473,216 Members | 1,279 Online
Bytes | Software Development & Data Engineering Community
Post Job

Home Posts Topics Members FAQ

Join Bytes to post your question to a community of 473,216 software developers and data experts.

How to download a web page into a DOM-tree?

What is the simplest way of getting a web page downloaded,
and parsed into a dom-tree in C#?

There is a couple of web pages I need to "screen-scrape",
and want to do all my new development in C#. (coming from VB.Classic).

TIA...

--
Dag.
Aug 21 '08 #1
4 6241
"Dag Sunde" <me@dagsunde.comwrote in message
news:%2****************@TK2MSFTNGP02.phx.gbl...
What is the simplest way of getting a web page downloaded,
and parsed into a dom-tree in C#?
One way to do it (if your program is a WinForm) is to use a WebBrowser
control (which you don't need to make visible). Navigate to the page that
you desire, and then access the DOM by means of the Document property of the
control.

Aug 21 '08 #2
"Alberto Poblacion" <ea******************************@poblacion.orgwro te
in message news:ez**************@TK2MSFTNGP02.phx.gbl...
"Dag Sunde" <me@dagsunde.comwrote in message
news:%2****************@TK2MSFTNGP02.phx.gbl...
>What is the simplest way of getting a web page downloaded,
and parsed into a dom-tree in C#?

One way to do it (if your program is a WinForm) is to use a WebBrowser
control (which you don't need to make visible). Navigate to the page that
you desire, and then access the DOM by means of the Document property of
the control.
Thanks!

Is there a way to do this in a Console App?

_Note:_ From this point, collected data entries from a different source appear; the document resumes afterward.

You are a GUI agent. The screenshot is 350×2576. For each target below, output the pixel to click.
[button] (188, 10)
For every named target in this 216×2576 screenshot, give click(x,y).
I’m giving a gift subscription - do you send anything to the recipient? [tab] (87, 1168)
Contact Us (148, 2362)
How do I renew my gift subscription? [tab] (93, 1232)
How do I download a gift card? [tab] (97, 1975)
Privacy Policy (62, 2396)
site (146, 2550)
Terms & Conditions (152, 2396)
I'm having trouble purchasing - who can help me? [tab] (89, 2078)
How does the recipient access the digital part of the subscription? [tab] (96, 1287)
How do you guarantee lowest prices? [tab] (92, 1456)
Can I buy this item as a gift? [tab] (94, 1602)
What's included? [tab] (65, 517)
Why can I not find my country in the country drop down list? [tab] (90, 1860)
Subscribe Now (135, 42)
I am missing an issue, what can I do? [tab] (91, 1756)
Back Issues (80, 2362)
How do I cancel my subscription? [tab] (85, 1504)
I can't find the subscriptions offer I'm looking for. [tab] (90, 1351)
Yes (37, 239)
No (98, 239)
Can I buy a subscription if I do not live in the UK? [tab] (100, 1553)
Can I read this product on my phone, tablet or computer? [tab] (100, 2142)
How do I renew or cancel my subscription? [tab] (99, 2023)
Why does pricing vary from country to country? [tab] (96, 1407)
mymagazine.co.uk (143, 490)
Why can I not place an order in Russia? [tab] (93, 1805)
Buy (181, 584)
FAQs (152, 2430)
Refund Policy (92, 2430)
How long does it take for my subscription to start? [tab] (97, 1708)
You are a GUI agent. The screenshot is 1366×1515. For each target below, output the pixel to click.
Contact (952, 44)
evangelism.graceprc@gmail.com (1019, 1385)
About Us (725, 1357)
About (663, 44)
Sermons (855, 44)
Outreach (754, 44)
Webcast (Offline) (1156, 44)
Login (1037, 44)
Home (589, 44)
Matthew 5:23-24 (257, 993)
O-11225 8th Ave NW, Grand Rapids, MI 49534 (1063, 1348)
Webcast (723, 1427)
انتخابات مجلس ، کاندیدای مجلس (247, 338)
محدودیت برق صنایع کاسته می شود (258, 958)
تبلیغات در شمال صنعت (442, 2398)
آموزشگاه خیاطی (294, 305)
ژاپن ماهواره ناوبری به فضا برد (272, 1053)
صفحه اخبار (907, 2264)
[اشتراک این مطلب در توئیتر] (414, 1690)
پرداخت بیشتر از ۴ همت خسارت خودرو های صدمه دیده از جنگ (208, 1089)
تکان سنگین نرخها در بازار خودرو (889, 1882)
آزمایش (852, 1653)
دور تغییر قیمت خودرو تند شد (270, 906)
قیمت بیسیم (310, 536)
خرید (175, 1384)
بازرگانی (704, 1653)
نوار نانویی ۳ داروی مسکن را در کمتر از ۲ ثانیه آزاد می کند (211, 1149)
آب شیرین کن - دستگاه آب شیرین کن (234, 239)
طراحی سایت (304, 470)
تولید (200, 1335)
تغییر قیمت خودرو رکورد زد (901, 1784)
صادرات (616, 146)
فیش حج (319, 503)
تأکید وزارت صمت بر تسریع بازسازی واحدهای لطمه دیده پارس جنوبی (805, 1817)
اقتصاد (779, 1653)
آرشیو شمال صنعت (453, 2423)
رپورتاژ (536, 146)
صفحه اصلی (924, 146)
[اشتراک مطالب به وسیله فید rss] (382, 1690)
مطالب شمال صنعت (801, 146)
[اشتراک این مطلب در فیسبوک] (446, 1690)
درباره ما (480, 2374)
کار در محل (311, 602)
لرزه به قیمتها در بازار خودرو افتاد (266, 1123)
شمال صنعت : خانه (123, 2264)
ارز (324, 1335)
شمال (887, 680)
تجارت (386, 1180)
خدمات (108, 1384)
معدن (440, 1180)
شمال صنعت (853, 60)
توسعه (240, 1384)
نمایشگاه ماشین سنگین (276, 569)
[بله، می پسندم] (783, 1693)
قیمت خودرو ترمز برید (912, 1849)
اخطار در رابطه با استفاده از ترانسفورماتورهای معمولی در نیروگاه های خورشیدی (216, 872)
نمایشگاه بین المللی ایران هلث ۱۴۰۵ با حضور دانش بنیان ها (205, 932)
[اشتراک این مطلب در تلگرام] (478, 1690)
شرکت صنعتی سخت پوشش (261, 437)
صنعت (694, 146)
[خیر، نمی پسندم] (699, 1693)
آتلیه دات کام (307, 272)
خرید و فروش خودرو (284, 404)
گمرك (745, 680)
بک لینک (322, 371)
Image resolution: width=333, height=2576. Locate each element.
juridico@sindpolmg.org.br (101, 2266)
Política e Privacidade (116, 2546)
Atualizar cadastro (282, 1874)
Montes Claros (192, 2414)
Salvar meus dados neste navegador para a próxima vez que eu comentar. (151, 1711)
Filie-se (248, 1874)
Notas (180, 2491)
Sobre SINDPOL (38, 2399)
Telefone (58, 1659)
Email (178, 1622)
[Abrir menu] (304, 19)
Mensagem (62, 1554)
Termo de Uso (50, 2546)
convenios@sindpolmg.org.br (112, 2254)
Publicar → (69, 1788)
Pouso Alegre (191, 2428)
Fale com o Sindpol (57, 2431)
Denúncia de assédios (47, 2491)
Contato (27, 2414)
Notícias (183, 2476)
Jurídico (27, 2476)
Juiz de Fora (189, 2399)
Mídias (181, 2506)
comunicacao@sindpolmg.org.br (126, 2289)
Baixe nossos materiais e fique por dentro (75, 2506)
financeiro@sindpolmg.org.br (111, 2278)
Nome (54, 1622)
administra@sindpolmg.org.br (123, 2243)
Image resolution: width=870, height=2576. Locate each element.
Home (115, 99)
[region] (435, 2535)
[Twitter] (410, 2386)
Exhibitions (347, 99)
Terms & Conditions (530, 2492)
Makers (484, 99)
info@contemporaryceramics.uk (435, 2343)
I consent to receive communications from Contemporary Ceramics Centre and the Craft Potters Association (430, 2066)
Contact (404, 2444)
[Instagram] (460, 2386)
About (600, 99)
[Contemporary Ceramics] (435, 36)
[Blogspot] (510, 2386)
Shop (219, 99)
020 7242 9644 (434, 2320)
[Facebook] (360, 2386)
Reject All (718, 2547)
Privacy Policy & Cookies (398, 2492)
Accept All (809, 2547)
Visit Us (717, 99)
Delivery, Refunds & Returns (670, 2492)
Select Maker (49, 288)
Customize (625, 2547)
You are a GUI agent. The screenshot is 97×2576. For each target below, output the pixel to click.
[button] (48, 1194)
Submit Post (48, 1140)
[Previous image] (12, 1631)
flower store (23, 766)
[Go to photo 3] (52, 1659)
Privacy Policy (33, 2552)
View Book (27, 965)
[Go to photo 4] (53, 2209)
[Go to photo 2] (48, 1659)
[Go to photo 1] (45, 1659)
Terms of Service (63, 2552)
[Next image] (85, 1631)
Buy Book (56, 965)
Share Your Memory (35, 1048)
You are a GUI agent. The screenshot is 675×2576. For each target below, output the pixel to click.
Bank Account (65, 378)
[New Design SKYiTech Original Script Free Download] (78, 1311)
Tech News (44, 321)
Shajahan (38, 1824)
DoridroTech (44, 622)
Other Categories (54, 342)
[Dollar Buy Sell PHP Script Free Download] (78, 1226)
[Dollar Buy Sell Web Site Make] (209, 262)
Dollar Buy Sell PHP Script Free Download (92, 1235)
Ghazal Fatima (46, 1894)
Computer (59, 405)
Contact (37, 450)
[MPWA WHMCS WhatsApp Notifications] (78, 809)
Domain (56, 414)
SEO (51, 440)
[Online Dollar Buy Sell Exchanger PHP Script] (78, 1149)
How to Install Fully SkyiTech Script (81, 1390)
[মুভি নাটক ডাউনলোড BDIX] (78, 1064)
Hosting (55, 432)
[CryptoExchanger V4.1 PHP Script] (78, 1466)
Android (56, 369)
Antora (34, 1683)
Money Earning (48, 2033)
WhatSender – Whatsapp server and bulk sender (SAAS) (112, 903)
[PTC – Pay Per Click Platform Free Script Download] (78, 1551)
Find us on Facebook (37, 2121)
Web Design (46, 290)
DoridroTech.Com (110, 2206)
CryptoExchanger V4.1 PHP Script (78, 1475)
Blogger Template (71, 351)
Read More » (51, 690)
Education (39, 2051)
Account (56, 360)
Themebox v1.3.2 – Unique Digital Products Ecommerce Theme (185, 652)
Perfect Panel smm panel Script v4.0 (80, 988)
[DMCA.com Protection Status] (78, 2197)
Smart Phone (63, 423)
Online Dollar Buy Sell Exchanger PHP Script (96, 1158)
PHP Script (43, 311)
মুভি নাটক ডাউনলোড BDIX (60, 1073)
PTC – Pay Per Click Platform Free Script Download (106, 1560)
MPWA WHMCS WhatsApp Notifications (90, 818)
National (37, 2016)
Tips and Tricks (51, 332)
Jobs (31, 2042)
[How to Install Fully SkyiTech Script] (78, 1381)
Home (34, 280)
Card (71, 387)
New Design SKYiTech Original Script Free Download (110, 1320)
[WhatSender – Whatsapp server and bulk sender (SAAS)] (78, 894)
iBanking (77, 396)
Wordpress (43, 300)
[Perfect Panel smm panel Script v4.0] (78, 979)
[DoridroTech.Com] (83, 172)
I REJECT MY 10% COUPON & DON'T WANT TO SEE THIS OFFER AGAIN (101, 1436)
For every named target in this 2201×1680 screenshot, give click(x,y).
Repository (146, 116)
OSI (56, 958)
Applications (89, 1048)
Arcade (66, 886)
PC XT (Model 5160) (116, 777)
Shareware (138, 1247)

Or is there a simple HTML DOM parser available in
the .NET framework?

I have this code now, so I already have the HTML in a string
or byte array:

WebClient clnt = new WebClient();
byte[] resHTML = clnt.DownloadData("http://myurl.somewhere.no");
UTF8Encoding enc = new UTF8Encoding();
Console.WriteLine(enc.GetString(resHTML));

What would be nice now, would be to have some kind of HTMLDOMDocument
class, that i could feed my text, and later just traverse the nodes.

--
Dag.
Aug 21 '08 #3
What would be nice now, would be to have some kind of HTMLDOMDocument
class, that i could feed my text, and later just traverse the nodes.
What would be nice now, would be to have some kind of HTMLDOMDocument
class, that i could feed my text, and later just traverse the nodes.
That'll be the Html Agility Pack, then:
http://www.codeplex.com/htmlagilitypack

Marc
Aug 21 '08 #4
"Marc Gravell" <ma**********@gmail.comwrote in message
news:es*************@TK2MSFTNGP06.phx.gbl...
>
>What would be nice now, would be to have some kind of HTMLDOMDocument
class, that i could feed my text, and later just traverse the nodes.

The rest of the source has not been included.